## Problem
Exclude the pictures. Transcribe, exactly as written, the lines from the one with "797x724 pixels." through the end of the entries below.

START Dataset entries

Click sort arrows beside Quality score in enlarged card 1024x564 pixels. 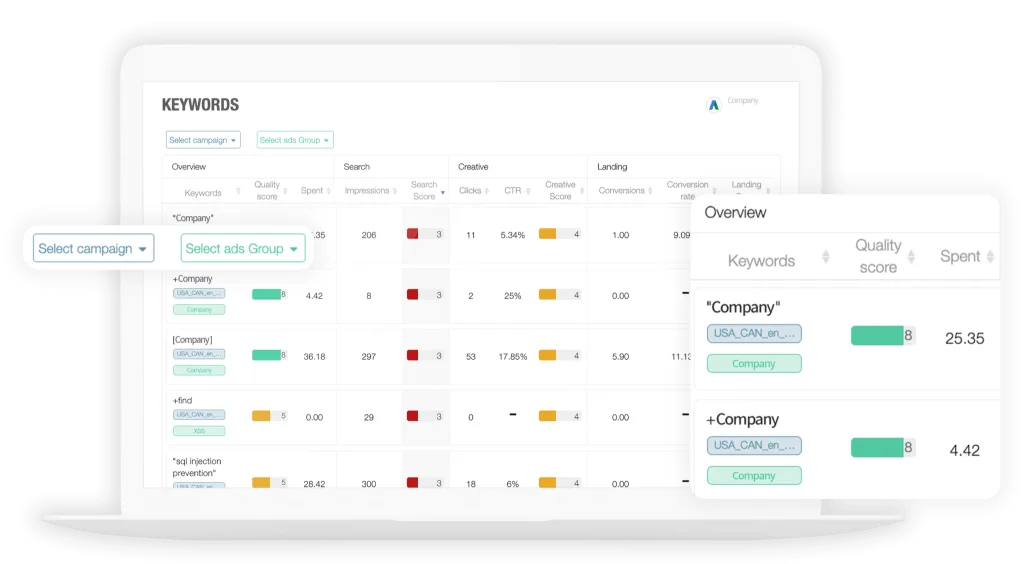pos(917,257)
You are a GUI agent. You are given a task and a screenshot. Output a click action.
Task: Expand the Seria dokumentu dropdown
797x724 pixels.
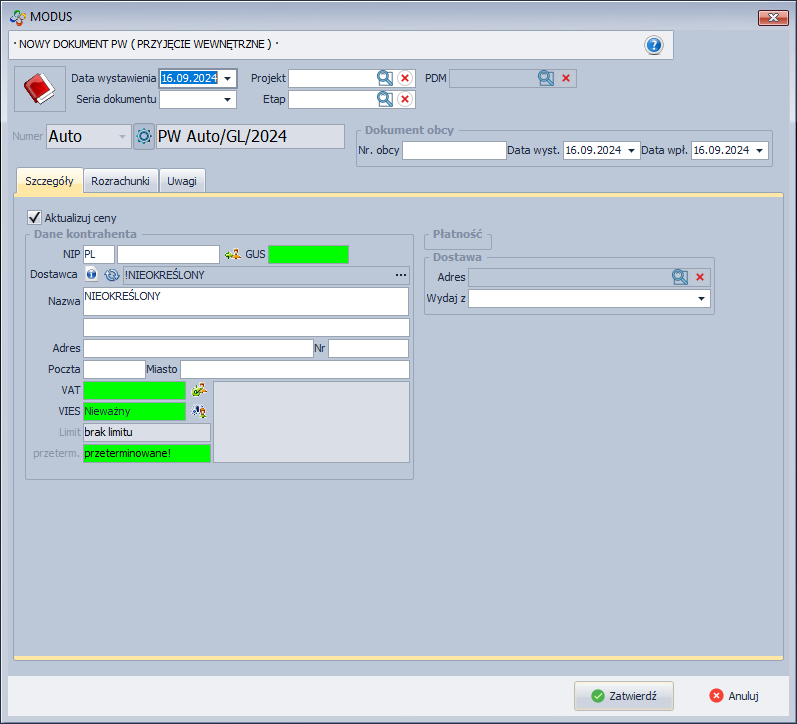pyautogui.click(x=228, y=99)

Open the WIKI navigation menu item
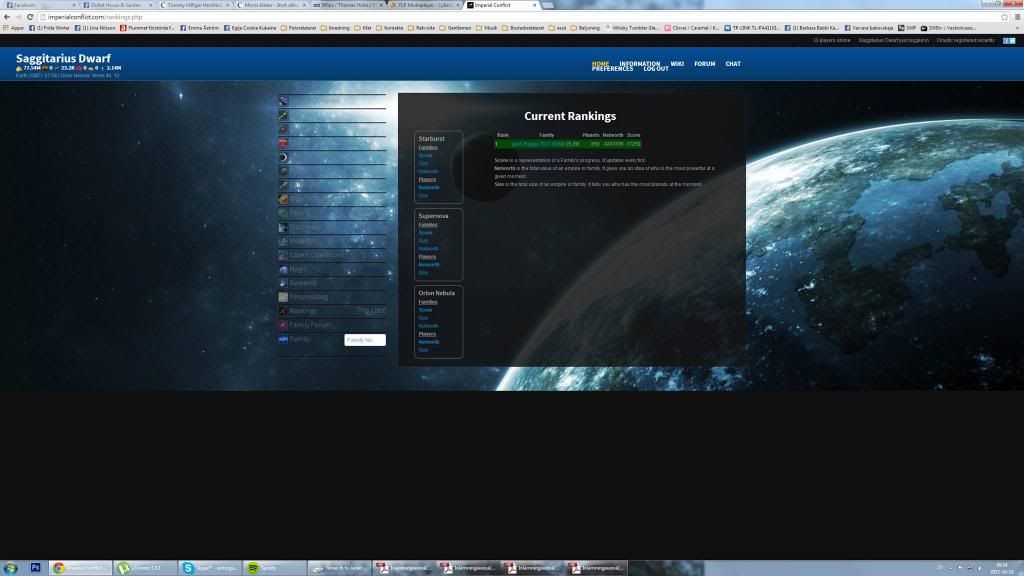point(677,64)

END Dataset entries

## Exercise output
797x724 pixels.
pyautogui.click(x=228, y=99)

Open the WIKI navigation menu item
point(677,64)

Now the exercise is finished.